Aufgaben:
1. In welchem Alter ist Pauline Schürz laut dem Textauszug gestorben?
2. Gib die Stelle im Textauszug von „1989 zog der“ bis „für mich gemacht.“ wortgetreu wieder.
3. Nenne alle Personen, die im Textauszug mit Vor- und Nachnamen vorkommen.

Textauszug:
• • • • • • •
Von Nora Bruckmüller   10.Oktober 2013

1989 zog der Linzer Filmemacher Edgar Honetschläger als Student in Wien neben Pauline Schürz ein. Sie war damals 82, er 25 Jahre alt. 20 Jahre lang, bis zur Schürz’ Tod im Alter von 102 Jahren, waren sie die besten Freunde. Ihre letzten neun Jahre dokumentierte der Urfahraner im Film „Omsch“.

Trailer zu "Omsch":

 

OÖNachrichten: Wie haben Sie 1989 bei Ihrer Nachbarin gemerkt, dass Sie Freunde werden?
Honetschläger: Das spürt man in der Regel immer im ersten Moment. Als ich damals bei ihr anklopfte und sie aufmachte, dachte ich: „Mhm, ich hab’ aber eine ziemlich alte Nachbarin.“ Aber sie war gleich so süß und hilfsbereit mir gegenüber als jungem Menschen. Es war Winter. Es war kalt. Sie gleich einen Tee für mich gemacht.
• • • • • • •
[Datensätze zur Elementsuche]

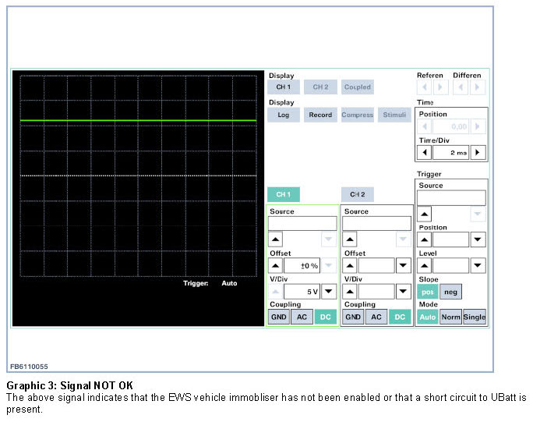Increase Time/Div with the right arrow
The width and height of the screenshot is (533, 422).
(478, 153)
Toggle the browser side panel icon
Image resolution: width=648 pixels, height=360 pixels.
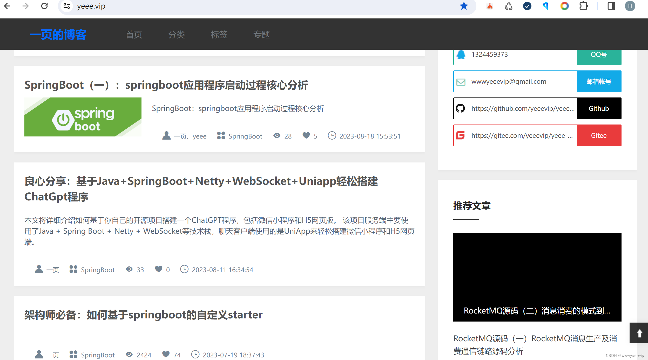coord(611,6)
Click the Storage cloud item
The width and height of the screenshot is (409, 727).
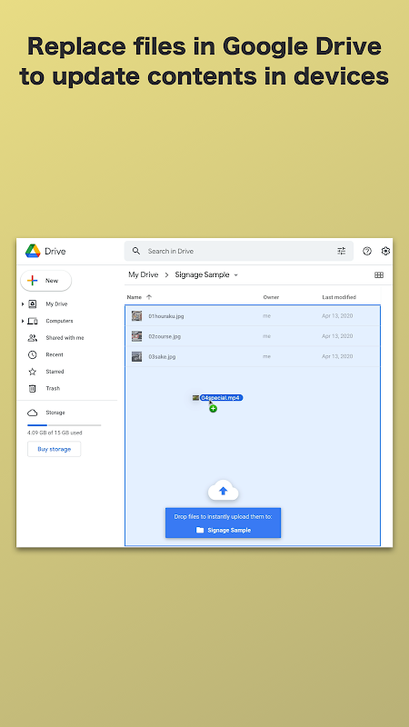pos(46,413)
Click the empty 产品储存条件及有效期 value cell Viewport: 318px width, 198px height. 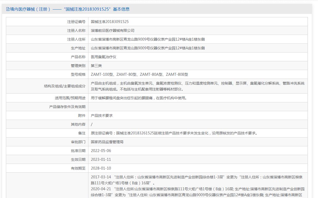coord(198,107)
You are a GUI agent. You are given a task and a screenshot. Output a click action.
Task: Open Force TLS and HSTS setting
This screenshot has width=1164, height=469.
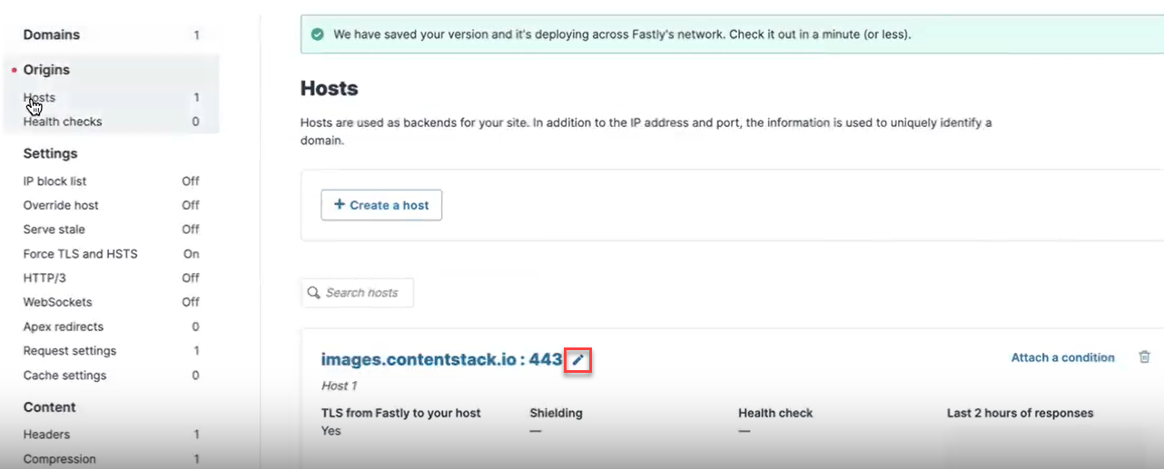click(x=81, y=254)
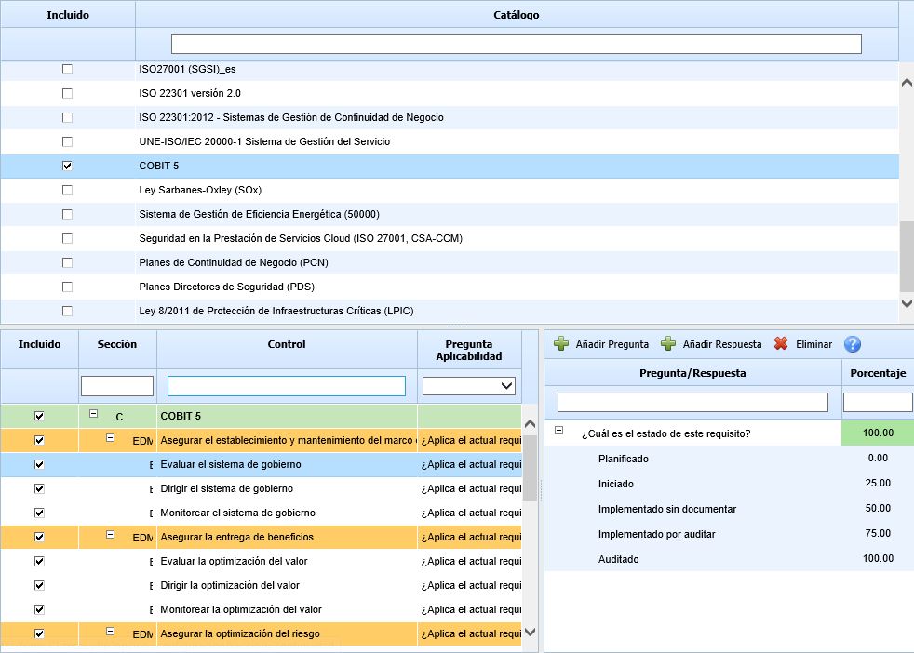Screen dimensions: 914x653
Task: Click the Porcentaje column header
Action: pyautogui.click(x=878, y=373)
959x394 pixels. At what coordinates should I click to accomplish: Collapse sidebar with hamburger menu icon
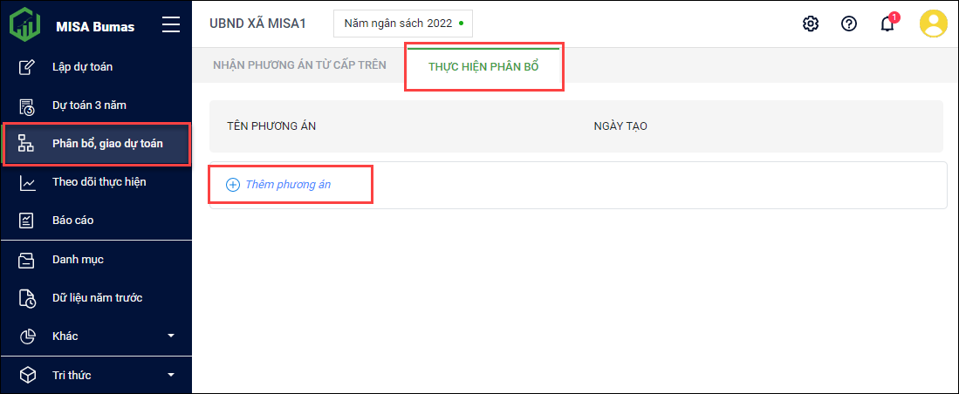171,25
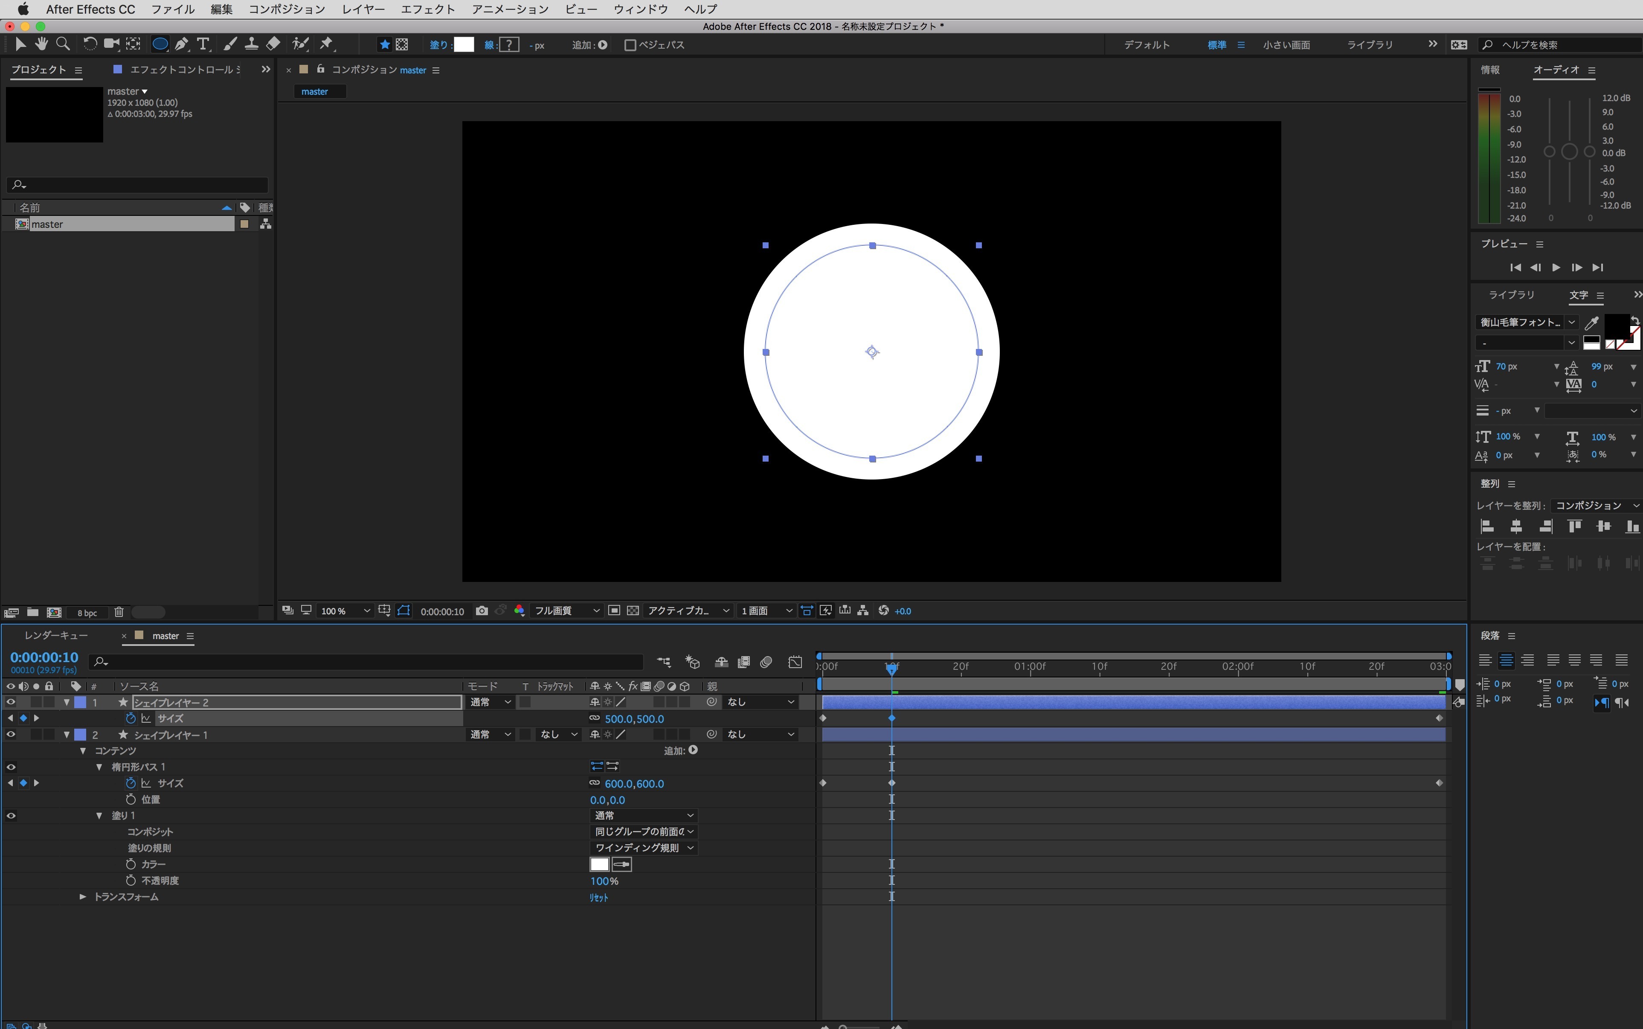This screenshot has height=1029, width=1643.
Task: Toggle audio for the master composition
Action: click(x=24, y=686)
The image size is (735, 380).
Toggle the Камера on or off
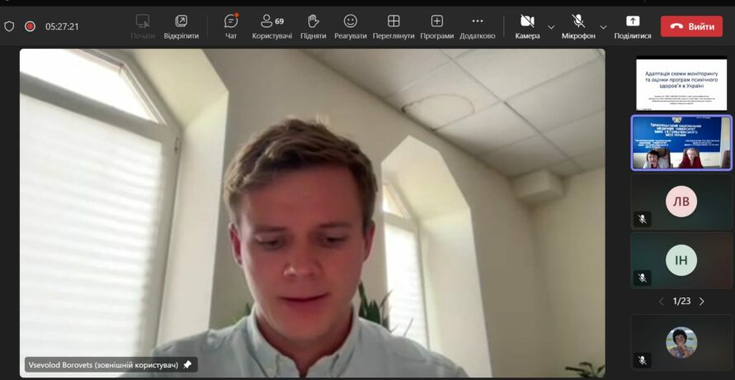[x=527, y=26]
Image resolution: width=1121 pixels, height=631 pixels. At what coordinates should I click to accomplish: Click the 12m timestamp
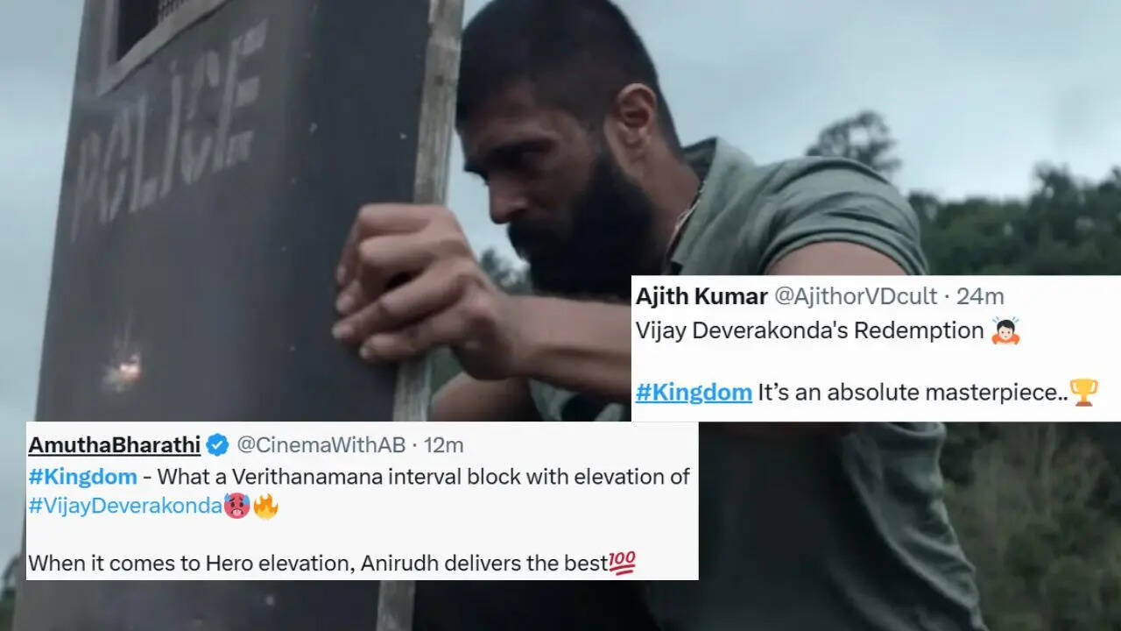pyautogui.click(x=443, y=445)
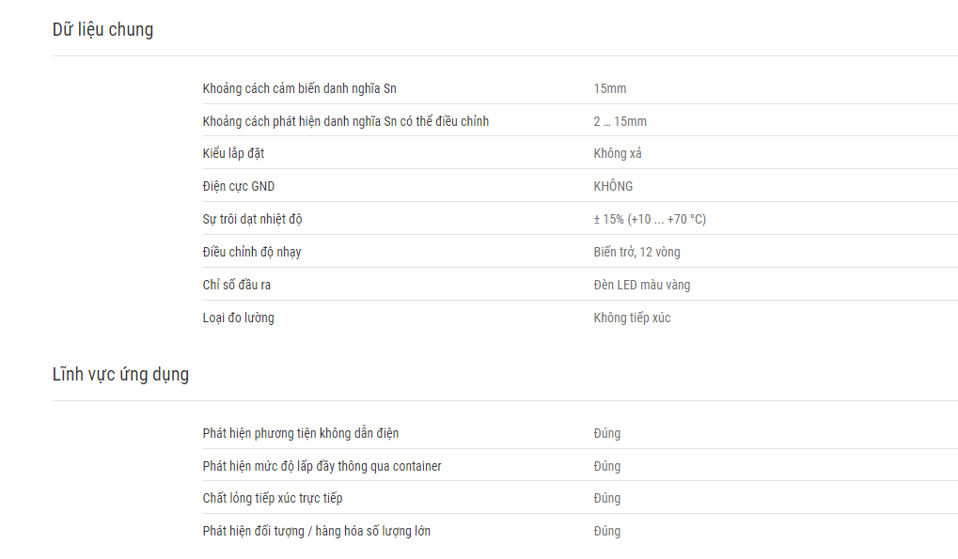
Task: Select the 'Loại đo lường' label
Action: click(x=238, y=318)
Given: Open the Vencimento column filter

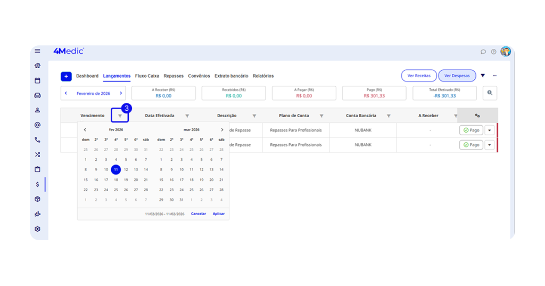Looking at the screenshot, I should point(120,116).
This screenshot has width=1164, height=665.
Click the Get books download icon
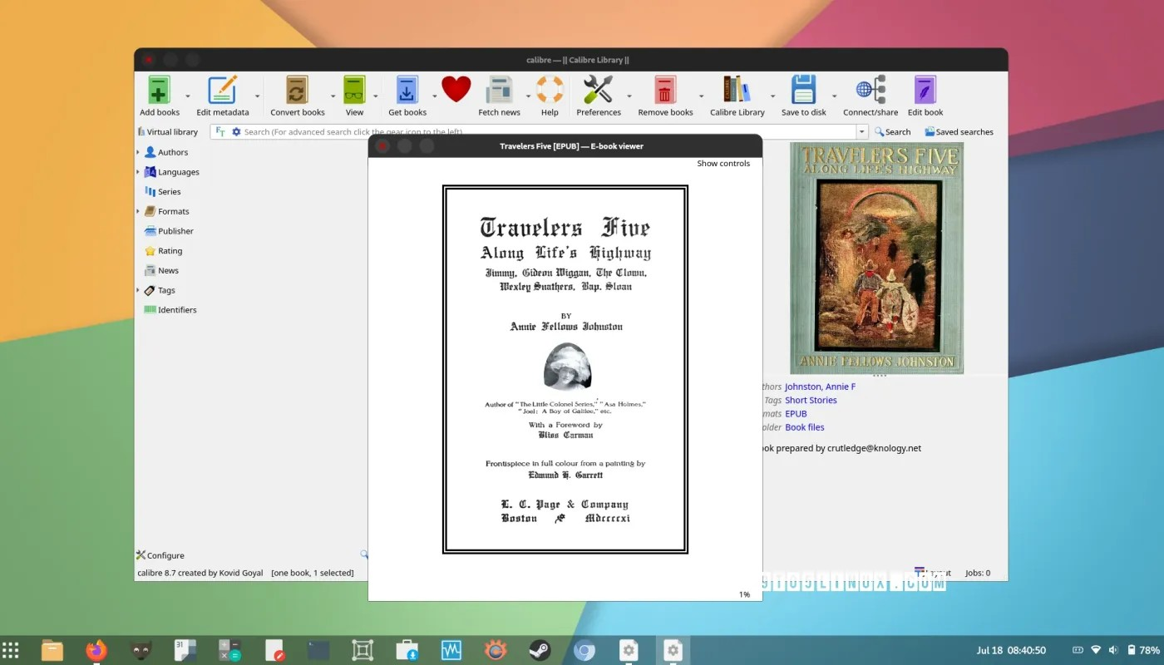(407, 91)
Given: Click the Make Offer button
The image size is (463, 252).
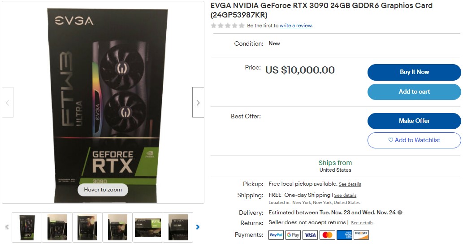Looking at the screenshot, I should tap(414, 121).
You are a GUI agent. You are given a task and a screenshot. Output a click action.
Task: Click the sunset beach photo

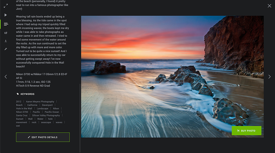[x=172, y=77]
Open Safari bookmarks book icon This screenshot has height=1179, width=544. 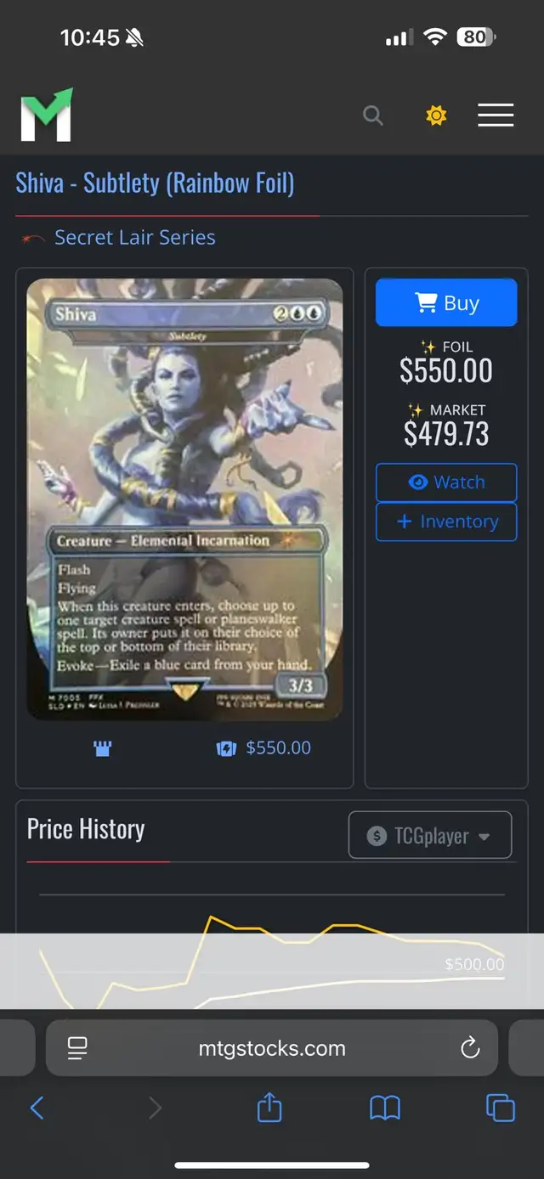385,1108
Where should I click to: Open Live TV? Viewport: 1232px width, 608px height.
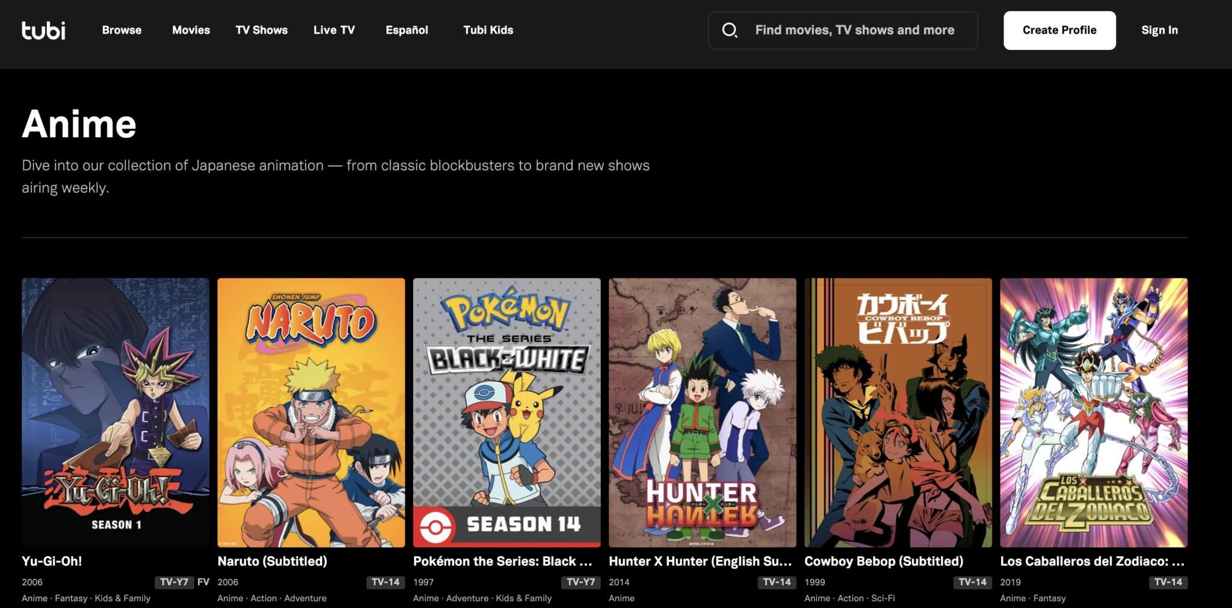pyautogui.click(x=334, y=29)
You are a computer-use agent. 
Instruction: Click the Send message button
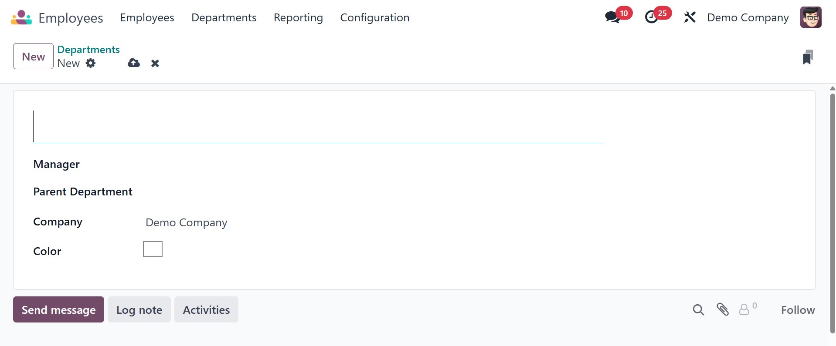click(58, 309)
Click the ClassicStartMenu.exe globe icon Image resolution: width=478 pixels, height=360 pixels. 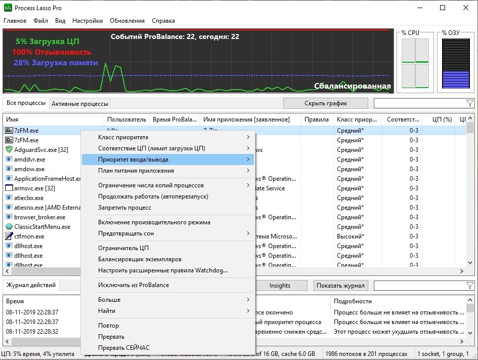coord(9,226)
• • • • • • •
Lösungen:
1. Mit 102 Jahren.

2.
1989 zog der Linzer Filmemacher Edgar Honetschläger als Student in Wien neben Pauline Schürz ein. Sie war damals 82, er 25 Jahre alt. 20 Jahre lang, bis zur Schürz’ Tod im Alter von 102 Jahren, waren sie die besten Freunde. Ihre letzten neun Jahre dokumentierte der Urfahraner im Film „Omsch“.

Trailer zu "Omsch":

 

OÖNachrichten: Wie haben Sie 1989 bei Ihrer Nachbarin gemerkt, dass Sie Freunde werden?
Honetschläger: Das spürt man in der Regel immer im ersten Moment. Als ich damals bei ihr anklopfte und sie aufmachte, dachte ich: „Mhm, ich hab’ aber eine ziemlich alte Nachbarin.“ Aber sie war gleich so süß und hilfsbereit mir gegenüber als jungem Menschen. Es war Winter. Es war kalt. Sie gleich einen Tee für mich gemacht.

3. Nora Bruckmüller, Edgar Honetschläger, Pauline Schürz